If you can, observe how the data is collected. As in: actually physically stand there and watch how someone enters the values in some program or how the machine operates as the sensors measure something. You will probably notice some things that can be optimized in the data collection process directly, which will save you lots of preprocessing work in the future.
Best Practice: Data Catalog

To make datasets more accessible, especially in larger organizations, they should be documented. For example, in structured datasets, there should be information available on each variable like:

  • Name of the variable

  • Description

  • Units

  • Data type (e.g., numerical or categorical values)

  • Date of first measurement (e.g., in case a sensor was installed later than the others)

  • Normal/expected range of values (→ “If this variable is below this threshold, then the machine is off and the data points can be ignored.”)

  • How missing values are recorded, i.e., whether they are recorded as missing values or substituted with some unrealistic value instead, which can happen since some sensors are not able to send a signal for “Not a Number” (NaN) directly or the database does not allow for the field to be empty.

  • Notes on anything else you should be aware of, e.g., a sensor malfunctioning during a certain period of time or some other glitch that resulted in incorrect data. This can otherwise be difficult to spot, for example, if someone instead manually entered or copy & pasted values from somewhere, which look normal at first glance.

You can find further recommendations on what is particularly important when documenting datasets for machine learning applications in the Data Cards Playbook.

In addition to documenting datasets as a whole, it is also helpful to store metadata for individual samples. For example, for image data, this could include the time stamp of when the image was taken, the geolocation (or if the camera is built into a manufacturing machine then the ID of this machine), information about the camera settings, etc.. This can greatly help when analyzing model prediction errors, as it might turn out that, for example, images taken with a particular camera setting are especially difficult to classify, which in turn gives us some hints on how to improve the data collection process.
Data as an Asset

With the right processes (e.g., roles such as “Data Owner” and “Data Controller” that are accountable for the data quality, and a consistent data infrastructure that includes a monitoring pipeline to validate new data), it is possible for an organization to get from “garbage in, garbage out” to “data is the new oil”:

With (big) data comes great responsibility!

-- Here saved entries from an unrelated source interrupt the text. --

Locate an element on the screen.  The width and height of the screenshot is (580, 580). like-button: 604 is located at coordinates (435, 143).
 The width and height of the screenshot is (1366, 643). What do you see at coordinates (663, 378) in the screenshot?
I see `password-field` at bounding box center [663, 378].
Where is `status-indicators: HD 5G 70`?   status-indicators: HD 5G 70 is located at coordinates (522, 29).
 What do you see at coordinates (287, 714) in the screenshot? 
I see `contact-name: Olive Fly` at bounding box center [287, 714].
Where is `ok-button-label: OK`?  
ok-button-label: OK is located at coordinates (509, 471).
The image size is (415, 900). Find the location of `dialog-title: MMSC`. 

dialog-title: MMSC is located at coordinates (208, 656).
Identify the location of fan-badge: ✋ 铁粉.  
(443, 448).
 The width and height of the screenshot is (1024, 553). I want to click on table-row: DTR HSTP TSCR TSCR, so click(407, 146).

Some data might not seem very valuable to you, but can be a huge asset for others, i.e., with a different use case!

A fitness tracker startup thought it would be a cool idea to publish popular jogging routes based on the data they’ve collected from their users. However, since many US soldiers also happened to use the tracker and frequently jogged around their army bases, this startup thereby accidentally outed a secret army base in Afghanistan, which appeared as a bright spot on their interactive map in an area where they otherwise had only few users. So even if your data looks harmless at first glance, please do think about what could go wrong in case you publish it (even in an aggregated, anonymized form)!